(Dataset items)
┌──
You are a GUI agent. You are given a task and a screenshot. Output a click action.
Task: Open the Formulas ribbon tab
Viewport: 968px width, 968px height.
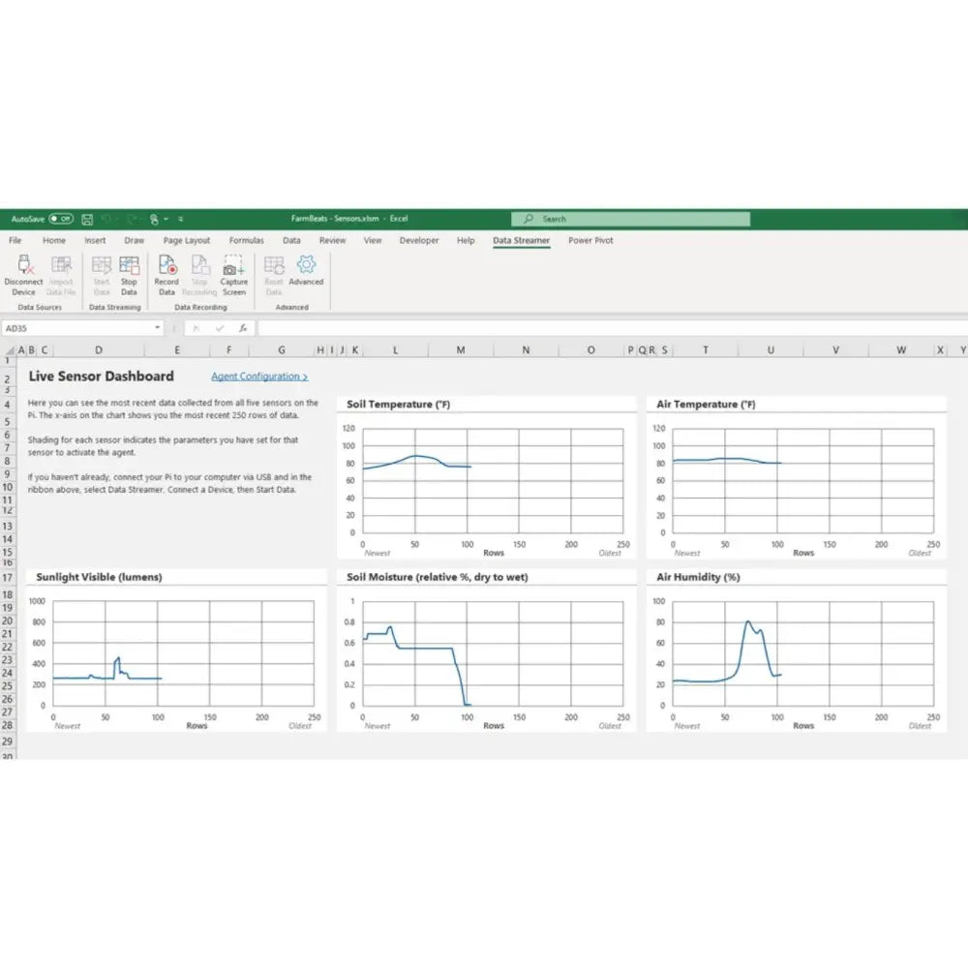coord(247,240)
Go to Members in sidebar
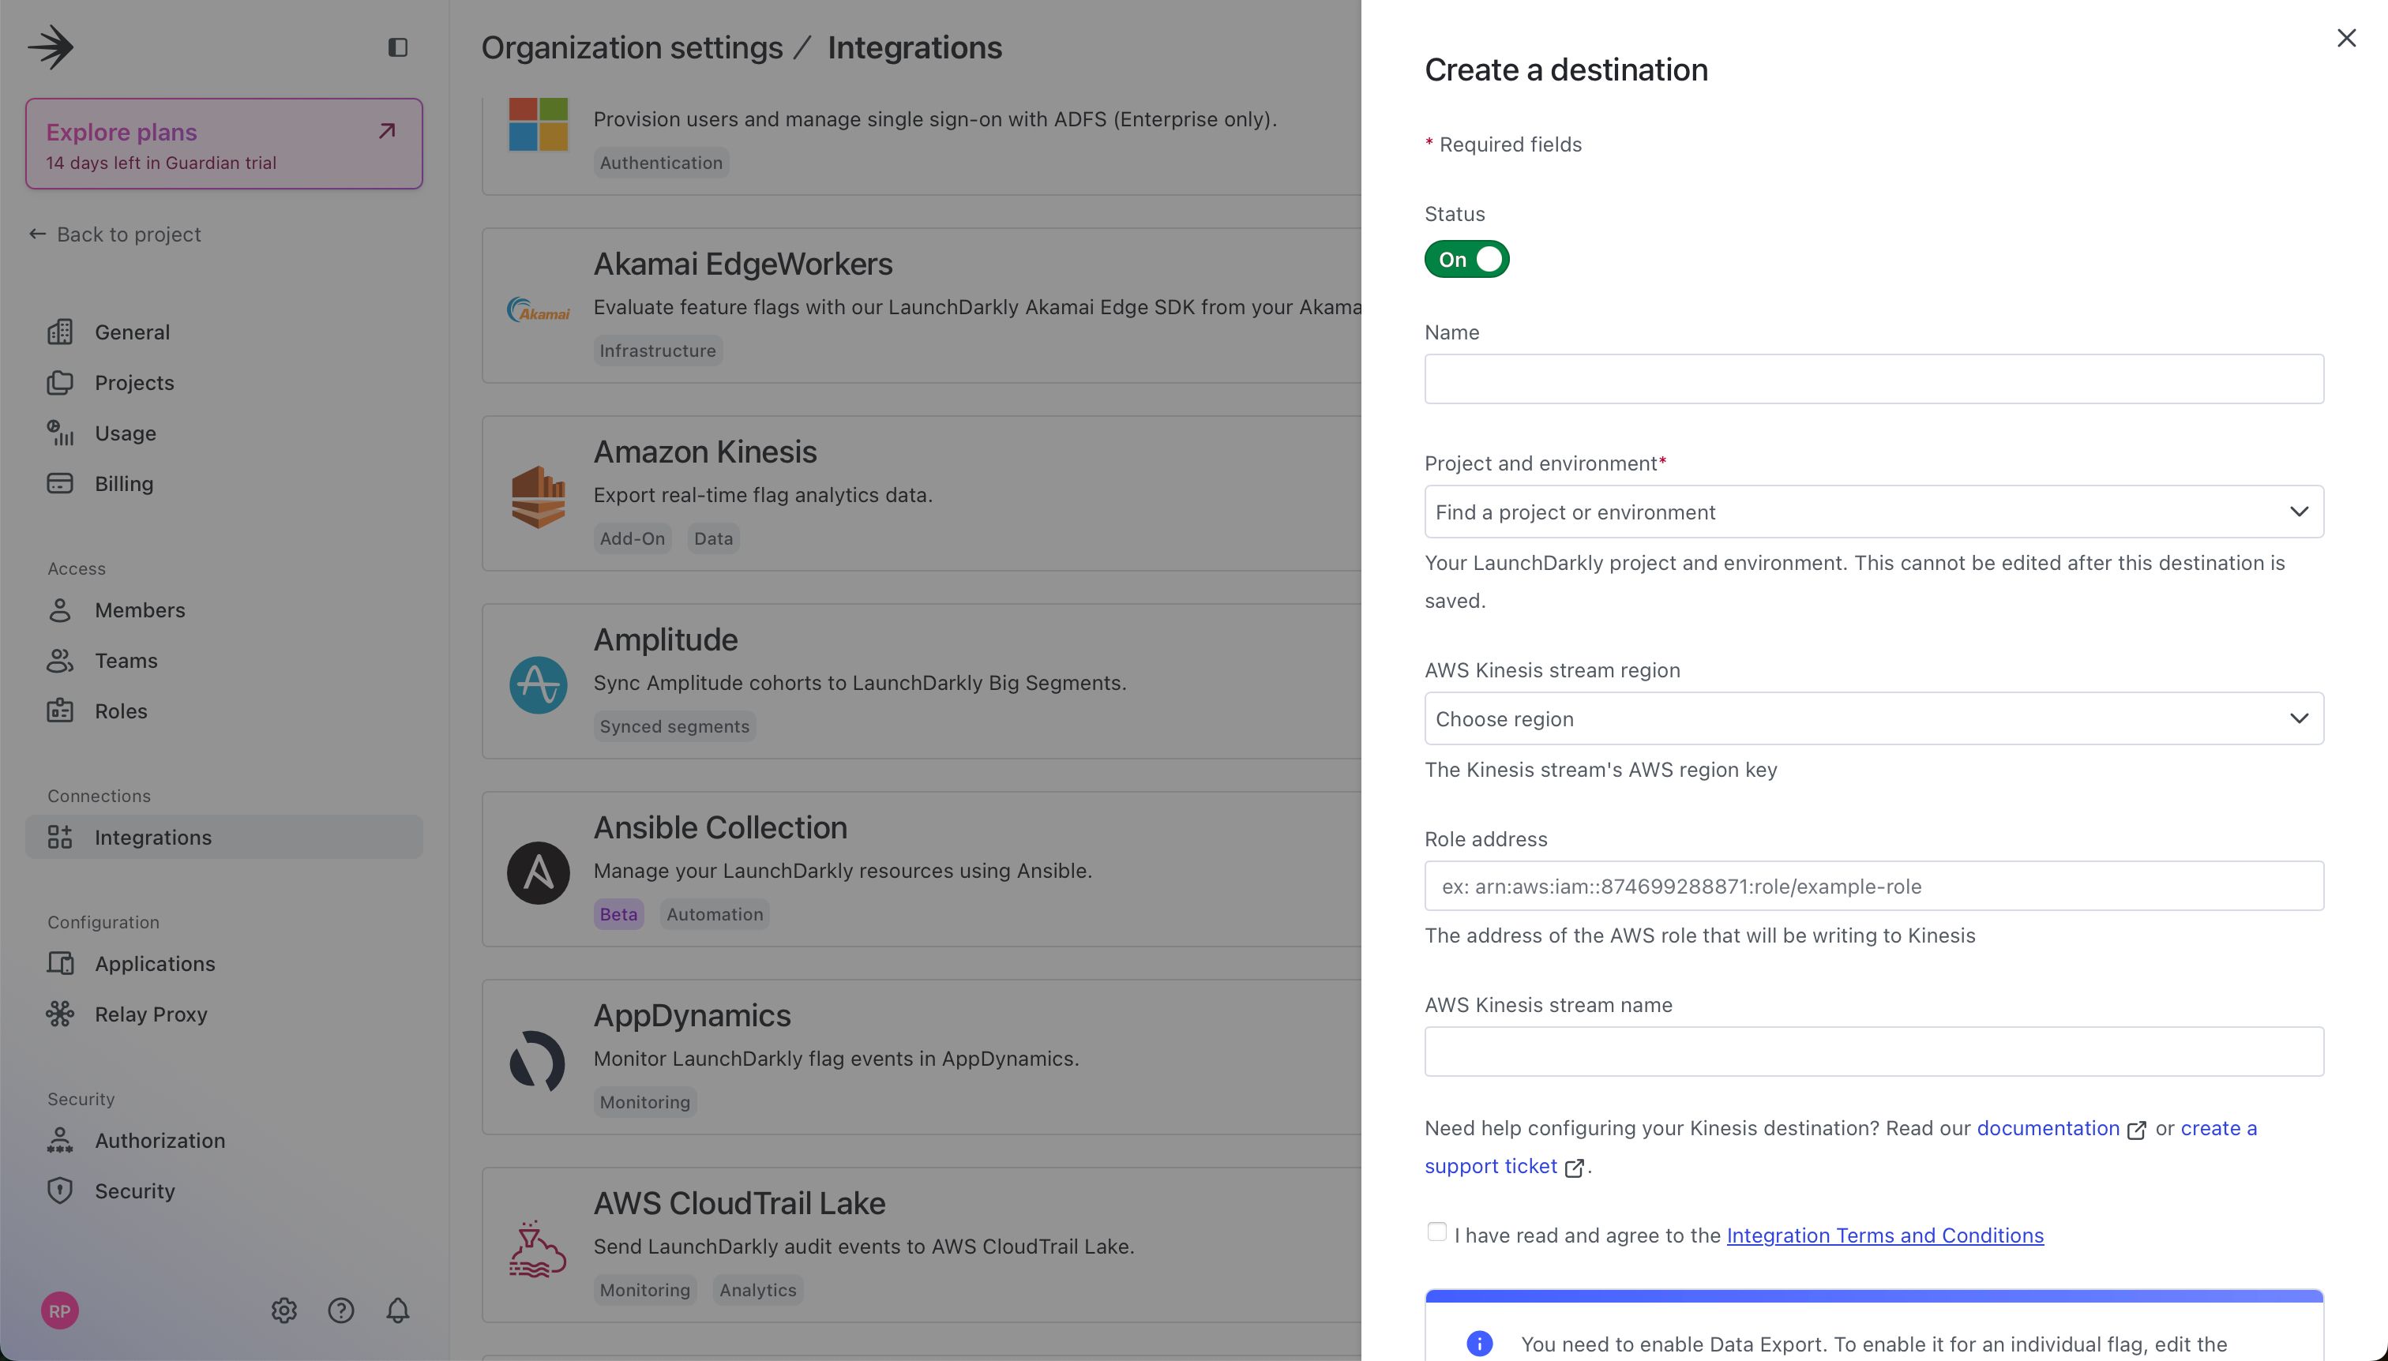The height and width of the screenshot is (1361, 2388). pos(139,609)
└──
What is the exact wording of the lines from the one bearing "Task: Open the Formulas ribbon tab" through the final line of the records above? Write it out without the pictures.

> _The answer_:
Task: Open the Formulas ribbon tab
Viewport: 968px width, 968px height.
coord(247,240)
Go to Members in sidebar
The height and width of the screenshot is (1361, 2388). pos(139,609)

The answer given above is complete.